The former actor and ultimate corporate insider, with his million-dollar suits and million-dollar smile, is still having fun in the media business -- perhaps the last guy having fun. This may be because he still believes in it, or because, like the greatest showmen, he knows that, if you give a good enough performance, everybody is happy to suspend disbelief.
Moonves, with deadpan righteousness -- and yet, obviously, with a twinkle in his eye -- is on a tear about the Dish Network's Hopper DVR, whose AutoHop feature, in a most minor advance, skips ads for you automatically. In addition to suing Dish, joined by the other major broadcasters, Moonves is also threatening to take CBS programs off of the satellite network.
It's lovely shocked-shocked bluster: Not watching ads! Un-American!
As it happens, a panoply of devices allow you to do just this, and have, if somewhat more stealthily, since the late 1990s. But pay no attention to actual technology.
In this contretemps, Moonves is matched against Dish chief Charlie Ergen, the ultimate corporate outsider, irascible, belligerent, and litigious, who, for years, has been locked in fractious battles with the networks over . . . well, most everything.
Ergen's reasonable defense is that all sentient people use technology to skip ads and that the Hopper DVR merely allows people to do it more efficiently.
Moonves, on his part, makes the baldly self-serving case that because advertising is what supports television shows, consumers are stealing if they don't watch the advertising. And anyone who helps them avoid the advertising is aiding and abetting this crime.

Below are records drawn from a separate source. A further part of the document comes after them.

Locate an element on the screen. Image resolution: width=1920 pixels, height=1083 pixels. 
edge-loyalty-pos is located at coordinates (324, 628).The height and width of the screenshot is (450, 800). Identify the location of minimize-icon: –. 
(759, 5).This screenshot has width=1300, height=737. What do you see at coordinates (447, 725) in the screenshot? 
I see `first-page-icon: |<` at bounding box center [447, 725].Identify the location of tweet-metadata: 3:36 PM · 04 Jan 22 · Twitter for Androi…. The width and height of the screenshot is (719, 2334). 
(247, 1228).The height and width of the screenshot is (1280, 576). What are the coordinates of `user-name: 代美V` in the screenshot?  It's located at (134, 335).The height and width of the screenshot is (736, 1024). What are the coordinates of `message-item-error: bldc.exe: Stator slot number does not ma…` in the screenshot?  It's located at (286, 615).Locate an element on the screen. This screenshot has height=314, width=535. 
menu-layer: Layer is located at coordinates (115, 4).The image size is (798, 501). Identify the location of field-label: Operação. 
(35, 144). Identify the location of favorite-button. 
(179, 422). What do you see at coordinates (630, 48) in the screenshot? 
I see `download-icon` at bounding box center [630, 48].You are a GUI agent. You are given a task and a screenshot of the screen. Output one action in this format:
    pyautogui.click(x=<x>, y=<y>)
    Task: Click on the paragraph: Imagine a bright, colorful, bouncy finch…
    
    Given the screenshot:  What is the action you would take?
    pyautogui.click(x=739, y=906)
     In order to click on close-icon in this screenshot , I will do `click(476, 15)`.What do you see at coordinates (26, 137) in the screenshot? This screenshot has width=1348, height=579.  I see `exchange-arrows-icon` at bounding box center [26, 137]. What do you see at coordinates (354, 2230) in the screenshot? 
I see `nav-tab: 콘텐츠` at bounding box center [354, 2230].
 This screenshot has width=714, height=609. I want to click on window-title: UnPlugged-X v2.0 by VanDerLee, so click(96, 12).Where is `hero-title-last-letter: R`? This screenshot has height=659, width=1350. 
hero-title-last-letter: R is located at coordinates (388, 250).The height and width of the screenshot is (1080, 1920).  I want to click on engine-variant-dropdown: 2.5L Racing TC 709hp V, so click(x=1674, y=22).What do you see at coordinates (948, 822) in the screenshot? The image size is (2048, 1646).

In fact, defying any obvious logic, advertisers continue to flood into network television, with ever more expensively produced commercials. They do this despite the fact that audiences have shrunk by more than half, and that only the most passive potatoes actually sit through a commercial, and that, more and more, television shows are consumed via distribution channels without advertising.
Almost everybody in the media business has, for almost half a generation, expected the nation's media buyers and chief marketing officers to wake up one morning and say this is nuts.
Much of the value in digital entertainment and information companies is predicated on the expectation that this will happen -- that the $60 billion in advertising that goes to television will soon be more equitably distributed.
But it hasn't happened.
Advertising, at least big-budget big-margin brand advertising, the profit machine of the media business, has not followed the American audience -- television has been, quite astoundingly, quite unaffected by digital growth. Big brands have stubbornly stuck with television -- network television at that.
Moonves may understand why. Everybody is happy to pretend that their world has not ended, at least if you offer them the opportunity to pretend. By suing Dish, Moonves is offering one more pretense that there are still people frozen on their couches -- and Les Moonves is not going to let Charlie Ergen free them!
In a sense, Moonves himself is a pretend figure out of television's past. He represents the ease, the charm and showmanship of the great days of television.